The Leys & St Faith’s Foundation School in Cambridge held an evening performance on 17 February 2017. A family member of one of the school’s children tripped over a small retaining wall while walking towards the hall where the performance was being held. She fell to the ground, sustaining a serious head injury, and tragically died six days later in hospital.

As with all such incidents in education settings the Health and Safety Executive (HSE) investigated. It concluded that the school had failed to ensure that the area was adequately lit.

In particular, the HSE found that a pedestrian site safety assessment failed to identify the risk of tripping over the wall and furthermore, it did not take into consideration the lighting conditions or potential effect of poor lighting on pedestrian safety at night.

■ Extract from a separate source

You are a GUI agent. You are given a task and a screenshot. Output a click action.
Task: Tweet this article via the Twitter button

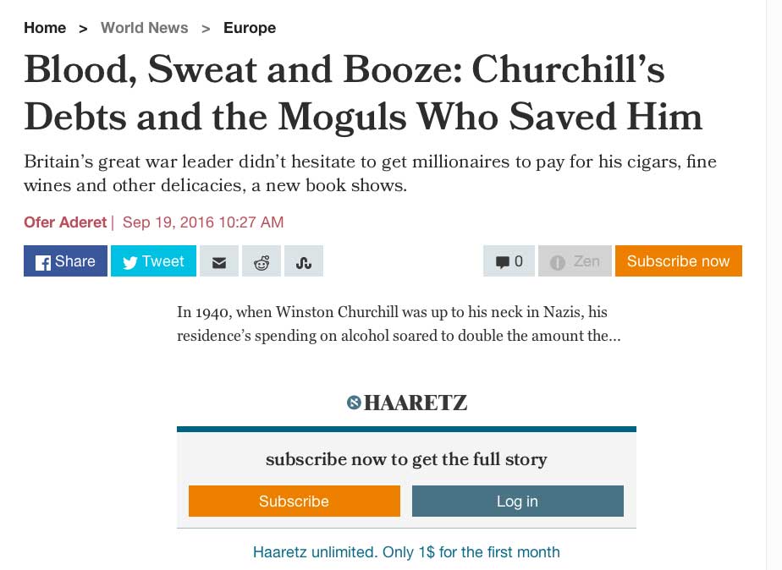(x=153, y=261)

Just over four years from the date of the incident, the school pleaded guilty to breaching Section 3(1) of the Health and Safety at Work Act 1974 (HSWA), which is a general duty placed on employers to ensure that persons not in their employment are not exposed to risks to their health or safety as a result of the manner in which they conduct their undertaking.

The school was fined £52,800 and ordered to pay costs of £10,040.

The HSE stated that the school should have taken measures to improve lighting and it should have installed a handrail on top of the wall to increase the overall height.

There are points of significance to note. Health and safety prosecutions take a long time to reach court. This means that the risk of prosecution can hang over the business and its management team for a considerable time, creating its own stresses and strains.

Further, not only is it a criminal offence to fail to comply with the general duties imposed under the HSWA, but a prosecution under the act creates a ‘reverse burden of proof’. This means that it shall be for the defendant to prove that it was not reasonably practicable to do more than was, in fact, done to satisfy the duty or requirement (bearing in mind that the usual principle in criminal proceedings is that the prosecution should prove the issue beyond all reasonable doubt).

Whilst a jury might doubt that it was reasonably practicable for the defendant to do more, the same jury may convict the defendant because it had not satisfied them that it could not have done more; a very tricky position in which to be found.